For the most part, beyond a little advice and encouragement from mentors and the professor, students are on their own.
“What is so magical is that the students are in control of the class once the game begins,” Shutt said. “From my point of view as an instructor, I am there to watch students work things out. The best thing I can do is stay out of their way and let them figure it out … and they do! It’s a very different learning experience for them, and it’s a very different teaching experience for me.”
“It’s definitely something I’ve never really experienced in other courses, but it happens so naturally in Doing History,” Nail said. “Most often, students tend to forget that Dr. Shutt is even in the room. Students really like to take ownership of the class.”
“It felt weird at first,” said Rader Francis, another of the student mentors. “But after the first game session we didn’t hesitate on what to do to start the class each day, or on where to take it.”
The course draws a different kind of student — from quiet and thoughtful to more outgoing students, from history majors to non-majors, from gamers to non-gamers. There is no pre-requisite, so first-year students can take the course too.
One obvious difference from more lecture-intensive courses is the amount one is expected to talk with other students.
“The whole experience is a lot more participatory than the typical reading- or lecture-style course,” said Johnson.
Some students take the class to improve their public speaking skills.
“It has been rewarding to see people develop into more confident students,” she said. “I enjoy encouraging them because I do not think they realize their strengths and I want to bring that out of them.”

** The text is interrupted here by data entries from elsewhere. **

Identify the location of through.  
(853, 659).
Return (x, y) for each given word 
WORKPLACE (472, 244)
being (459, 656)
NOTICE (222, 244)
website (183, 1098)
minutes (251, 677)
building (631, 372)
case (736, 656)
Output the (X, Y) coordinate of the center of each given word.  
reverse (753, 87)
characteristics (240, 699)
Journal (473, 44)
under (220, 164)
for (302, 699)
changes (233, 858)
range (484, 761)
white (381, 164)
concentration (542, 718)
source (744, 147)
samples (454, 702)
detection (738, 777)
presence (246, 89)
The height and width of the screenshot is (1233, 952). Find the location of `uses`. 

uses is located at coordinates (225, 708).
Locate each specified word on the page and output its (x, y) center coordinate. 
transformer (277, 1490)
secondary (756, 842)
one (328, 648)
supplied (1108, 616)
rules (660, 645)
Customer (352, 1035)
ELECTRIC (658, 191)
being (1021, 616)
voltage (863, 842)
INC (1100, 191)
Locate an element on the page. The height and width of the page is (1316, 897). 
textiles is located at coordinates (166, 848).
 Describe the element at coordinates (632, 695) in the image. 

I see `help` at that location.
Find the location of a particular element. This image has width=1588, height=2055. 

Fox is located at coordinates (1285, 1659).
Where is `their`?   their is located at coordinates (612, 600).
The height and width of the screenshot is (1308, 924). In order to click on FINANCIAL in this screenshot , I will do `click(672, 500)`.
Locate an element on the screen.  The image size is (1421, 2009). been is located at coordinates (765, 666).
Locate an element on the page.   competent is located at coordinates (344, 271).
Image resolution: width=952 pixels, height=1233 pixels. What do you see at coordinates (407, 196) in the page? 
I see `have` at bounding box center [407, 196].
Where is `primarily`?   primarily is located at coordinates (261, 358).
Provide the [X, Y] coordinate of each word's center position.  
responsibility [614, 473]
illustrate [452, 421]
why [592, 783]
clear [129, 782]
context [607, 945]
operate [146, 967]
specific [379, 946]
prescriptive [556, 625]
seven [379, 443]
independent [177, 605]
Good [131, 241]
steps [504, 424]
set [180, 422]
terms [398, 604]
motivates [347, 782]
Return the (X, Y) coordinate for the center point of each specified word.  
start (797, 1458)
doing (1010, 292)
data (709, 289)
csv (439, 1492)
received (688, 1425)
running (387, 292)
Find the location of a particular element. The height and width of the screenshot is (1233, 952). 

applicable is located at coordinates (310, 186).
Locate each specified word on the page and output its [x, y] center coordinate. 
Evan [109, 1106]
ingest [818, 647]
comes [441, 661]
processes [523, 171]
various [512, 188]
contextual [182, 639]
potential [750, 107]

There is a high level of student engagement, emotionally and intellectually, said Shutt, adding that she especially enjoys seeing shy students come to life when they are put into a role.
“I wasn’t expecting to be so invested in my character and the game, especially because the first character I played was a Royalist in the French Revolution,” Nail said. “Students definitely become very connected to their characters.”
“The students were way more engaged with the material,” Francis said. “Everybody wanted to be knowledgeable so they wouldn’t lose the game.”
Though fun, the games are embedded in rigorous scholarship. Solid preparation is the key to winning the game.
“If students are playing well, they’re reading outside of class,” Shutt said.
“Though there is a large amount of work outside of class and core-text reading — Rousseau and Plato are some dense dudes — what I love about Doing History is that the homework never feels like work,” Nail said. “Students spend multiple hours every week outside of class meeting with their groups, but they are having so much fun scheming and strategizing to get ahead in the game that they never really complain about the work.”
Role-playing games can require a greater investment in understanding the historical content and a competitive nature, said student mentor Megan Bellfield.
“In order to do well in each session, you must know the values of each faction and how that affects the government,” she said. “I enjoy a little competition, and I think that helped drive me to be more engaged.”
Role-playing also allows students to stumble and struggle in order to have a deeper understanding of historical context, said Bellfield.
Hendrix alumnus Dr. Nick Proctor ’90, a history professor at Simpson College, a liberal arts institution in Iowa, is also a proponent of using games in teaching.
Proctor will return to his alma mater in March 2020 to work with Shutt and her students, running a simulation another history game-in-development for a course Shutt is developing on game design.
The course is part of Shutt’s work under the College’s James and Emily Bost Odyssey Professorship, a three-year award she received last year.